Hmm, it Works Here™ with both of those roles I was testing. Is it breaking for you with that test.json you provided earlier, or is this with a real role?

ctdk commented 7 years ago

(It's especially weird because there's a check literally right before that line that should prevent that.)

ctdk commented 7 years ago

Never mind, I fiddled with it again and got it to break once more. Investigating.

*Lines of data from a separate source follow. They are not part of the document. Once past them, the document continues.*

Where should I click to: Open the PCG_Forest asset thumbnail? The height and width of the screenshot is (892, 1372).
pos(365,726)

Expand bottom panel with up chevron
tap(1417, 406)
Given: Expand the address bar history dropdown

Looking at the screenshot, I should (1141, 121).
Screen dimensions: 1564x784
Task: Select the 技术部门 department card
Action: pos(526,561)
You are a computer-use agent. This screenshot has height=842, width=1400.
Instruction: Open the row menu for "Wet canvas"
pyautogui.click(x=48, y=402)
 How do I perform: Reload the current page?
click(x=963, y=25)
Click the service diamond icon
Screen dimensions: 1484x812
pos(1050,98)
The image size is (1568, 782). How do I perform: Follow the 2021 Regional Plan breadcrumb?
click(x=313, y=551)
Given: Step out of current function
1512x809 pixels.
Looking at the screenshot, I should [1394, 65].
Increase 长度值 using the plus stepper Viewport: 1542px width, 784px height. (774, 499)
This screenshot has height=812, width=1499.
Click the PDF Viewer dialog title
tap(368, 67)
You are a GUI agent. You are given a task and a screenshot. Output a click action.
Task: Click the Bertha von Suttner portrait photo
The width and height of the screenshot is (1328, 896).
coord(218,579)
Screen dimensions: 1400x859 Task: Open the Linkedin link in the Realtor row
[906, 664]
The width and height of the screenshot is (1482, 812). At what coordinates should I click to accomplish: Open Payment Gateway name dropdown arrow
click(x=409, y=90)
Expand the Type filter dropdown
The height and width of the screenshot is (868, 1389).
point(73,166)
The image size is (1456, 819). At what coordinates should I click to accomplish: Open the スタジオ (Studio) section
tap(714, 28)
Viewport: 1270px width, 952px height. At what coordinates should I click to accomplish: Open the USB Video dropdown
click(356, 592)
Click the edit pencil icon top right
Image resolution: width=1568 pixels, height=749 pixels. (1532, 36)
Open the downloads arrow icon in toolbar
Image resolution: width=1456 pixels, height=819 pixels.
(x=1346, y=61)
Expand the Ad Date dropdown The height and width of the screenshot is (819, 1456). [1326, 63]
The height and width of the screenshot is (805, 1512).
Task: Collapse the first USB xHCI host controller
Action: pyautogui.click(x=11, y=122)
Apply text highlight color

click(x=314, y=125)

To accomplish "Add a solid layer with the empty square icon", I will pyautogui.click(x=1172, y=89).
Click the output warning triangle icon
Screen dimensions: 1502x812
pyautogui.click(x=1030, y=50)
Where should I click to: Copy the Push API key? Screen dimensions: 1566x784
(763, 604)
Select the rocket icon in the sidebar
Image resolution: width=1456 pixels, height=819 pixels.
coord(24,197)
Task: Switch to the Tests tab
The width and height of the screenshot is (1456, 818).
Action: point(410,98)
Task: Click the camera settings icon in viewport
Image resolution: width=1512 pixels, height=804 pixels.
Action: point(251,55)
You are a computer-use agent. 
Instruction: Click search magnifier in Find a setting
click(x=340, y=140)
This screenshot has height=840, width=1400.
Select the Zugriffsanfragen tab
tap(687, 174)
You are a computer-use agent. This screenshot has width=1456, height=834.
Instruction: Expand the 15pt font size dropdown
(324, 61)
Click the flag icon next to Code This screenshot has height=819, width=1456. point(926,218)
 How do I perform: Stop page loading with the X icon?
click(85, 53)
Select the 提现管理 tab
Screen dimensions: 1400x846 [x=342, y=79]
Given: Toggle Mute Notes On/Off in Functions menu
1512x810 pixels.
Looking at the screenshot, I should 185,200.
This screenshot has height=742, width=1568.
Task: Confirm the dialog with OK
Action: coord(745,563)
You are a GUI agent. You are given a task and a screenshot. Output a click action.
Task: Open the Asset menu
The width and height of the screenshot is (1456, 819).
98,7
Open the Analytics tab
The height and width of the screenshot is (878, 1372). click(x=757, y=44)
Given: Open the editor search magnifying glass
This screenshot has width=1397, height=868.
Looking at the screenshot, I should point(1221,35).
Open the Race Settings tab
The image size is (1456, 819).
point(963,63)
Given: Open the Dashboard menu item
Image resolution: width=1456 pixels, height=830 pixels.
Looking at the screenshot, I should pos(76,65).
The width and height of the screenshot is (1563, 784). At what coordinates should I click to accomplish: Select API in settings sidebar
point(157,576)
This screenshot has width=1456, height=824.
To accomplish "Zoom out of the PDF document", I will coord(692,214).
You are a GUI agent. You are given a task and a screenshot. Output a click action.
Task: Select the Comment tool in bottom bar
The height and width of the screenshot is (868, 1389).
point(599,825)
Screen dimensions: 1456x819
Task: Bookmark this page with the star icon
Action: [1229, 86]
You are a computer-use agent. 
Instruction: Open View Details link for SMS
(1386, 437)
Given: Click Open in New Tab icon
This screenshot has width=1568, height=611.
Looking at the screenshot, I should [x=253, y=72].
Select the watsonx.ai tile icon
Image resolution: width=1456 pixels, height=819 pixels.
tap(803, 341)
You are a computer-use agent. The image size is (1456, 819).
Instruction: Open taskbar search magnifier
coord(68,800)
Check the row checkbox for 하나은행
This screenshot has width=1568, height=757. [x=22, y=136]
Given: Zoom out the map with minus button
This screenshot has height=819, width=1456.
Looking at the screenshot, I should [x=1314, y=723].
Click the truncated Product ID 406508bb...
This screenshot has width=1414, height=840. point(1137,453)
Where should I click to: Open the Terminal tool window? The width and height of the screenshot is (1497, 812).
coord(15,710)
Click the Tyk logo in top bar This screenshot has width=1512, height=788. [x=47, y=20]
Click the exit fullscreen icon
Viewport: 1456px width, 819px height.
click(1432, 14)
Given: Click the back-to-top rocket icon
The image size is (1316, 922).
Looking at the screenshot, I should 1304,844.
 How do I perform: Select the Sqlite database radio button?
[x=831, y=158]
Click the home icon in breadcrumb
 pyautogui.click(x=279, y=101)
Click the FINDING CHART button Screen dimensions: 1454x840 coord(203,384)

ctdk commented 7 years ago

OK, new binary at https://github.com/ctdk/goiardi/releases/download/sushi_crash_fix_check_2/goiardi_linux_amd64-sushi_crash3 (on the same release page as before). That's what I get for working on weird bugs when it's 3am and I can't sleep - I put "i+i" instead of "i+1" on one line. This fixed it, at least, for how I got it to break just now.

ctdk commented 7 years ago

... and when I wrote a test I managed to trigger that exact error you had (the one I got to happen this morning was a little different). The binary to try is https://github.com/ctdk/goiardi/releases/download/sushi_crash_fix_check_2/goiardi_linux_amd64-sushi_crash4 (again, on the same release page as before).

simonvik commented 7 years ago

No crash, all seems good! :+1:

ctdk commented 7 years ago

Wonderful! Thanks for bringing this to my attention originally, and also thank you for your help and incredible patience while I tracked this down.